**Assigned task:**
An exact, complete copy of the entries that follow is needed.

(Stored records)

Content starts

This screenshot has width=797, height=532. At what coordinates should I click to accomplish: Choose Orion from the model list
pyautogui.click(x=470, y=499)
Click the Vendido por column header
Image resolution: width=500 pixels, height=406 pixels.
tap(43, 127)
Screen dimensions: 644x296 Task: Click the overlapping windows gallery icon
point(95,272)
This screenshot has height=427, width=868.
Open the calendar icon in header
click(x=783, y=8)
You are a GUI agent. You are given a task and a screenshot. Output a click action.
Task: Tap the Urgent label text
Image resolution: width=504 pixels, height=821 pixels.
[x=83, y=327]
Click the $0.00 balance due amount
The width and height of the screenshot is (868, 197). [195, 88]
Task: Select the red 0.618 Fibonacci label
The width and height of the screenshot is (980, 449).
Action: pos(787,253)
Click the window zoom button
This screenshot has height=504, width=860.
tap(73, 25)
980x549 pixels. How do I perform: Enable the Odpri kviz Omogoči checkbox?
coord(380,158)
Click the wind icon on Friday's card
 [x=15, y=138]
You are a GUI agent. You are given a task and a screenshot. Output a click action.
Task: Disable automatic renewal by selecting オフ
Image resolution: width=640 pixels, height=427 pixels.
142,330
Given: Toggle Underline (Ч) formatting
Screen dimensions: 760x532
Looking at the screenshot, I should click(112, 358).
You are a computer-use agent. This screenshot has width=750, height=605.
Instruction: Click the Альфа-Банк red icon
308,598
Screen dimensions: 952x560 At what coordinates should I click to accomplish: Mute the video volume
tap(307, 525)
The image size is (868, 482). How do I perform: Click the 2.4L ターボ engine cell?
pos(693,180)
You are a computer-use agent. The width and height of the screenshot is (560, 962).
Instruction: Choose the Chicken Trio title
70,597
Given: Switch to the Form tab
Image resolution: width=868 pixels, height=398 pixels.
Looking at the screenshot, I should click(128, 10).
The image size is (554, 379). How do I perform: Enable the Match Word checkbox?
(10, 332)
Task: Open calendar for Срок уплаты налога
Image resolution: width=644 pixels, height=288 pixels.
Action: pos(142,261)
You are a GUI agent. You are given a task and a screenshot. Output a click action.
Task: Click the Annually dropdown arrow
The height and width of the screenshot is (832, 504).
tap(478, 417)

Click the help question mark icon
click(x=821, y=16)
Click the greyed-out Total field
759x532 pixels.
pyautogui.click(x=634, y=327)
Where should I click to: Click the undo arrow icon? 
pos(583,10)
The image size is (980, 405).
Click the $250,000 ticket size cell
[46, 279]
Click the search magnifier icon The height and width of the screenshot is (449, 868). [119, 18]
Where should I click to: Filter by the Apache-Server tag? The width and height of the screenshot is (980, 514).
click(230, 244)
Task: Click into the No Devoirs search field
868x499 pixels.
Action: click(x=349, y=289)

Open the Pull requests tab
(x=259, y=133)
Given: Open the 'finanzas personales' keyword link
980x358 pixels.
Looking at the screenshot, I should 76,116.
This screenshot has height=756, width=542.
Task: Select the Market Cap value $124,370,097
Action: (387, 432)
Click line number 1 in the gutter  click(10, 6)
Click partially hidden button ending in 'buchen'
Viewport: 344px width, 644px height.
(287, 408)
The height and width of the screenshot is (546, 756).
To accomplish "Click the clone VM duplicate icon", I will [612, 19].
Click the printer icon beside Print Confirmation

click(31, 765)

Content ends

**Reply:**
This screenshot has width=797, height=532. At what coordinates should I click to accomplish: Choose Orion from the model list
pyautogui.click(x=470, y=499)
Click the Vendido por column header
Image resolution: width=500 pixels, height=406 pixels.
tap(43, 127)
Screen dimensions: 644x296 Task: Click the overlapping windows gallery icon
point(95,272)
This screenshot has height=427, width=868.
Open the calendar icon in header
click(x=783, y=8)
You are a GUI agent. You are given a task and a screenshot. Output a click action.
Task: Tap the Urgent label text
Image resolution: width=504 pixels, height=821 pixels.
[x=83, y=327]
Click the $0.00 balance due amount
The width and height of the screenshot is (868, 197). [195, 88]
Task: Select the red 0.618 Fibonacci label
The width and height of the screenshot is (980, 449).
Action: pos(787,253)
Click the window zoom button
This screenshot has height=504, width=860.
tap(73, 25)
980x549 pixels. How do I perform: Enable the Odpri kviz Omogoči checkbox?
coord(380,158)
Click the wind icon on Friday's card
 [x=15, y=138]
You are a GUI agent. You are given a task and a screenshot. Output a click action.
Task: Disable automatic renewal by selecting オフ
Image resolution: width=640 pixels, height=427 pixels.
142,330
Given: Toggle Underline (Ч) formatting
Screen dimensions: 760x532
Looking at the screenshot, I should click(112, 358).
You are a computer-use agent. This screenshot has width=750, height=605.
Instruction: Click the Альфа-Банк red icon
308,598
Screen dimensions: 952x560 At what coordinates should I click to accomplish: Mute the video volume
tap(307, 525)
The image size is (868, 482). How do I perform: Click the 2.4L ターボ engine cell?
pos(693,180)
You are a computer-use agent. The width and height of the screenshot is (560, 962).
Instruction: Choose the Chicken Trio title
70,597
Given: Switch to the Form tab
Image resolution: width=868 pixels, height=398 pixels.
Looking at the screenshot, I should click(128, 10).
The image size is (554, 379). How do I perform: Enable the Match Word checkbox?
(10, 332)
Task: Open calendar for Срок уплаты налога
Image resolution: width=644 pixels, height=288 pixels.
Action: pos(142,261)
You are a GUI agent. You are given a task and a screenshot. Output a click action.
Task: Click the Annually dropdown arrow
The height and width of the screenshot is (832, 504).
tap(478, 417)

Click the help question mark icon
click(x=821, y=16)
Click the greyed-out Total field
759x532 pixels.
pyautogui.click(x=634, y=327)
Where should I click to: Click the undo arrow icon? 
pos(583,10)
The image size is (980, 405).
Click the $250,000 ticket size cell
[46, 279]
Click the search magnifier icon The height and width of the screenshot is (449, 868). [119, 18]
Where should I click to: Filter by the Apache-Server tag? The width and height of the screenshot is (980, 514).
click(230, 244)
Task: Click into the No Devoirs search field
868x499 pixels.
Action: click(x=349, y=289)

Open the Pull requests tab
(x=259, y=133)
Given: Open the 'finanzas personales' keyword link
980x358 pixels.
Looking at the screenshot, I should 76,116.
This screenshot has height=756, width=542.
Task: Select the Market Cap value $124,370,097
Action: (387, 432)
Click line number 1 in the gutter  click(10, 6)
Click partially hidden button ending in 'buchen'
Viewport: 344px width, 644px height.
(287, 408)
The height and width of the screenshot is (546, 756).
To accomplish "Click the clone VM duplicate icon", I will [612, 19].
Click the printer icon beside Print Confirmation

click(31, 765)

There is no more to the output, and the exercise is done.